We found out that red kites were once common, but for a few hundred years there after 1600, it became the thing to kill any birds of prey no matter how helpful they actually were.  By the beginning of the 20th century, red kites were nearly extinct in Britain, and were declining in Europe as well.  A dedicated conservation and re-introduction program has brought them back and we saw many -- probably every day for the rest of the walk.

My futile attempt to photograph a swooping kite

We got going and met many dog=walkers, and got along until we met Baron Wantage's monument, a tower with a Celtic cross on top dedicated to the memory of a Victorian baron.  It has steps, so is a good place to rest.  

We toiled a long way, hoping to find a good spot to eat lunch, but it's not easy.  We pinned our hopes on Scutchcambe Knob, which is just a little hill or barrow covered in growth, but which has a nice copse of beech trees alongside.  We found a very low, very narrow log and used that for our seat.  Maybe 100 feet past the copse, there is a proper, comfortable bench....




 After this, you're still high up, but can hear the A34 motorway from quite far away, since there's nothing to block it.  You can also see a business/industrial area way down below -- just massive, with lots of buildings.  I found out a few weeks later that it is in fact part of Britain's military technology program and was established in World War II as a place for 'boffins' to work.  The equivalent of Los Alamos, I suppose.  (Is The Leaky Establishment set there?).  

This memorial to a young soldier 
isn't very prominent

We walked along for a very long time before actually hitting the A34, which has an underpass with graffiti on one side and murals of local history on the other.  (Maurading Danes, for one!)  The A34 goes straight to East Ilsley, our destination, but the footpaths down to the village are much further on.  In fact we probably went too far and got the last possible footpath, but they weren't labeled and we had a hard time figuring it out; it looked like if we picked the wrong one we'd end up in a sheepfield and have to backtrack.  The path down to East Ilsley seemed endless!  We got down to a little village that is nevertheless part of a feed to a motorway and has a lot of traffic.  Our pub was not our favorite of the ones we have stayed at; they were nice enough but didn't seem to be fully aware that they were running a pub/hotel, not just hanging out with their buddies. 

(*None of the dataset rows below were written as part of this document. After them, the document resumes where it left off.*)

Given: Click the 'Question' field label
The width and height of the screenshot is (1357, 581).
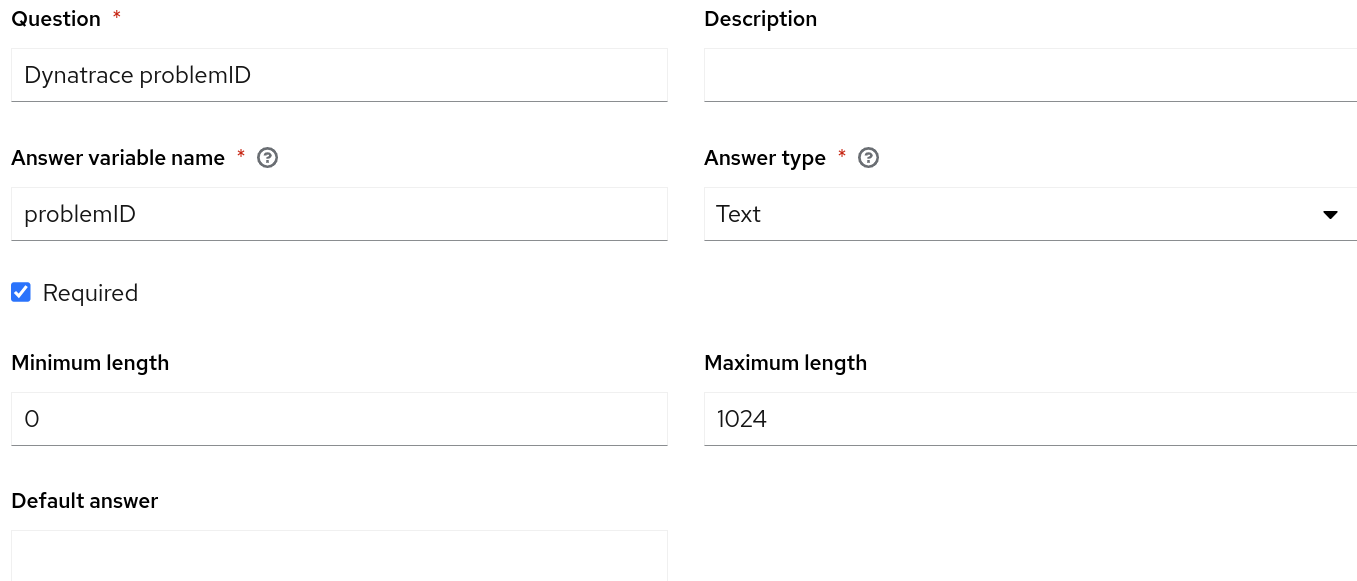Looking at the screenshot, I should 56,19.
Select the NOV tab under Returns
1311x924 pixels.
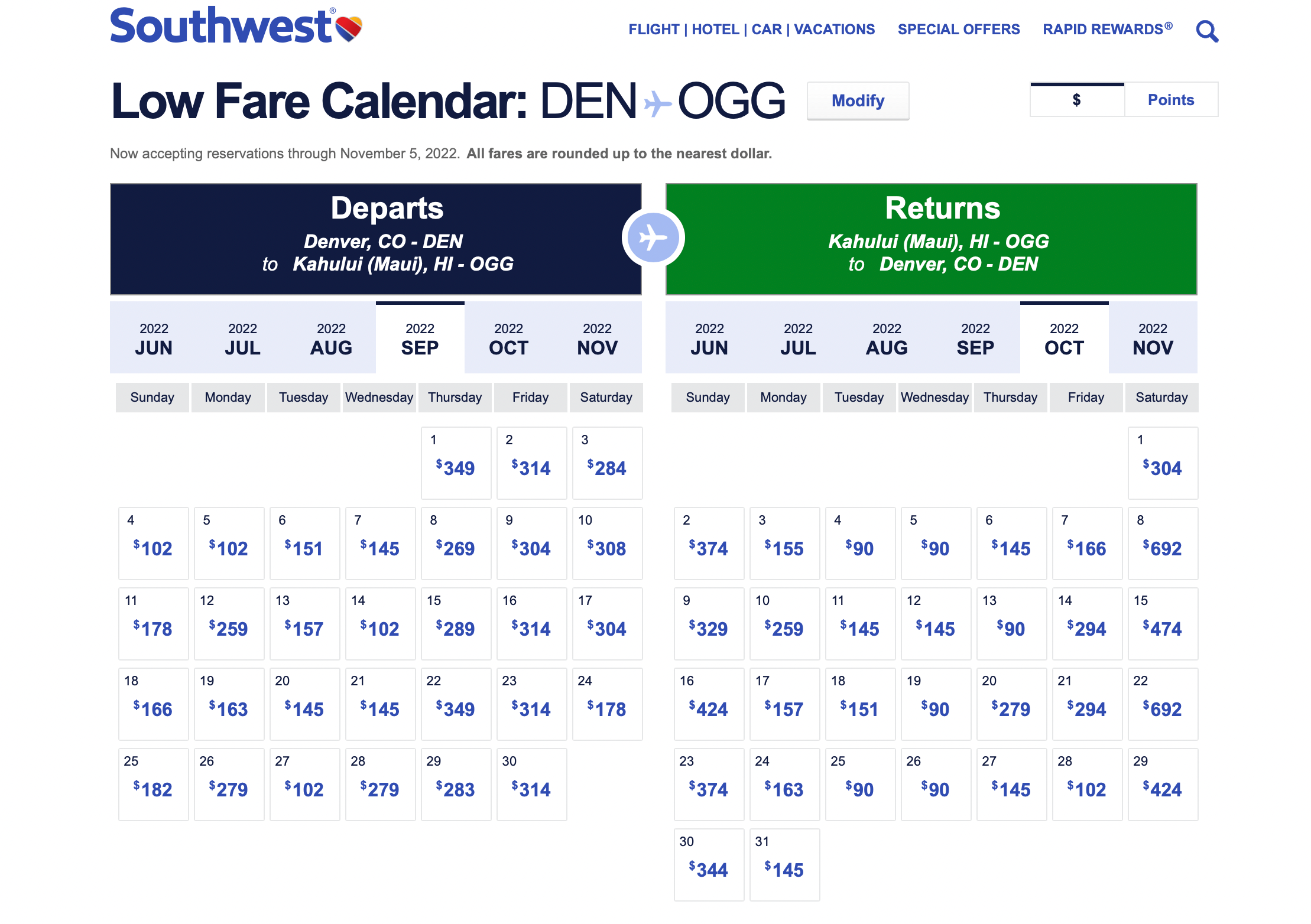pos(1153,339)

Giant concrete Legos probably had a job at some point...

Cooling off afterwards


I had these cooling thin gloves for sun protection, and I loved them, but they were very badly made. because the seams were straight-stitched although the gloves were stretchy (knit fabrics should be serged, not straight-stitched.  Your t-shirt seams are serged).  Naturally, the stitching gave way, and I mended both gloves the next day over breakfast -- and was more careful from then on.